Impersonation
The term comes from the English to impersonate: to assume someone else's identity. In computing, the word took on a precise technical meaning in the 1990s, first at Microsoft with Windows NT. When a system process needed to perform an operation with the rights of a given user, it "impersonated" that user, meaning it temporarily borrowed their security context without actually becoming them. The mechanism was used for debugging, administration, and permission testing. The fundamental idea is one of temporary and traceable delegation: you act within someone else's context, but the action remains attributed to the one who initiated it.
At Lucca, a SaaS HR software company, the concept was transposed from system infrastructure to the user interface. When an administrator or a manager needs to intervene in a team member's view (enter their leave, check their balances, adjust a setting), they "impersonate" that team member. They see their screen, with their data, in their context, but every action they perform remains traced under their own identity. It is this transposition, from system mechanism to interface pattern, that makes the concept so interesting for software design.
What impersonation solves
In B2E software (the kind deployed for a company's employees, not for external customers), there is a category of features that could be called structural. They are not features in the usual sense, with a neat functional scope and an associated Jira ticket. They are cross-cutting mechanisms that, once in place, constrain the shape of everything that comes after: navigation, view naming, the permissions model, action traceability. Impersonation is one of them.
An HR software product like those built by Lucca presents each employee with a view of their own: their leave, their expense reports, their performance reviews. It is their view, with their data. Except that in the reality of a company, this personal view must regularly be consulted or modified by someone else -- a manager who approves, a secretary who enters leave for an absent executive, an administrator diagnosing a configuration issue.
The naive question would be: we create a separate admin view, right? That is what most software does. And that is where the trouble begins. Because a separate admin view is a view that must duplicate part of the information from the employee view, with its own display rules, its own forms, its own edge cases. You end up maintaining two representations of the same data model, which mechanically diverge over time.
In practice, in the interface, it takes the form of an employee selector integrated into the main view. When a manager selects a team member, the interface reformats to display what that employee sees, with their data, their context. Actions performed in this mode are attributed to the impersonator, not the impersonated, which preserves the audit trail. There is only one view to maintain.
The creative constraint
What makes impersonation interesting from a design perspective is not the mechanism itself (a dropdown and a context switch -- technically trivial). It is the set of constraints it imposes on the rest of the software, which ultimately improve its coherence.
Take view naming. If an employee's main view can be consulted by someone else through impersonation, you can no longer name that view "My leave" or "My schedule." The possessive pronoun no longer works once a manager accesses it on behalf of a team member. You are forced to find neutral names that describe the resource or the operation rather than the ownership relationship: "Requests," "Schedule," "Account." It is a constraint, but it produces a clearer and more consistent nomenclature, including for the primary user.
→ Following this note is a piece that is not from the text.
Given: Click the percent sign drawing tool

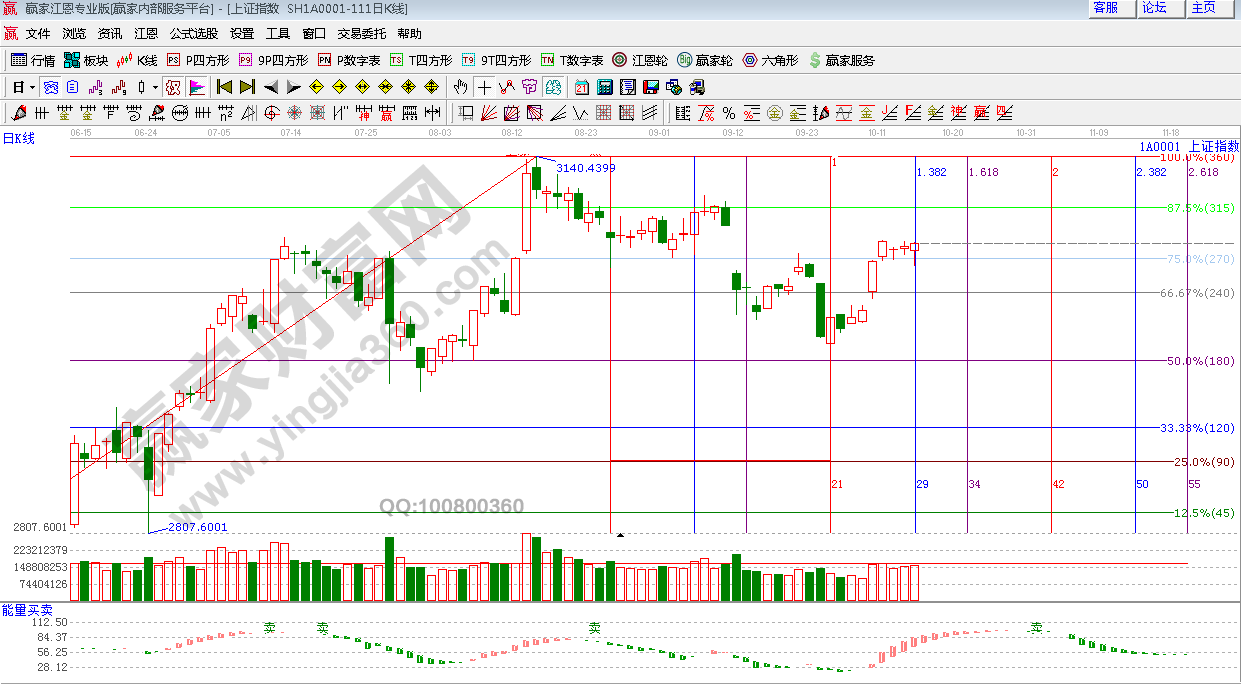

Same logic for navigation. If impersonation exists, navigation must reflect the software's workflow rather than user roles. You cannot organize the menu as "employee view / manager view / admin view" because impersonation is precisely what breaks that boundary. The menu must represent the steps of the business process, and permissions determine what is visible or not -- not the menu structure itself.
The distinction between the author of an action and the owner of a resource becomes explicit. When a secretary enters leave for an executive, the absence belongs to the executive but the entry action is attributed to the secretary. This separation, which seems obvious once stated, is rarely modeled properly in software that lacks impersonation.
A pattern that fades
The paradox of this type of pattern is that it is difficult to transmit. It cannot be taught through a design system component, it cannot be documented in a standard functional spec. It is an architectural principle that must be understood by product managers at design time, well before a designer opens Figma. If no one actively carries it, it dilutes.
What led me to formalize this pattern in the context-problem-forces-solution-consequences form is precisely this observation: at Lucca, impersonation had structured the first generation of products but the knowledge had been lost. Teams used the word without understanding its architectural implications. The goal of formalization is not to freeze a mechanism but to make explicit the forces at play so that design decisions remain coherent as teams grow and institutional memory dissolves.
What can be drawn from it beyond Lucca
Impersonation is not specific to HR software. Any B2B or B2E software in which multiple role levels interact with the same data faces the same question: do we duplicate views by role, or do we build a context-switching mechanism? The answer depends on the complexity of the permissions model and the number of views involved, but the natural slope -- duplicating -- is almost always the wrong one.
The more general point is that in every software product there are design choices that do not look like features but that determine the shape of every feature to come. Identifying them, naming them, formalizing them as patterns in the sense of Christopher Alexander is probably the most cost-effective design work one can do on a mature product. And it is also the work that gets done the least, because it produces no visible deliverable and requires understanding the software in its entirety rather than feature by feature.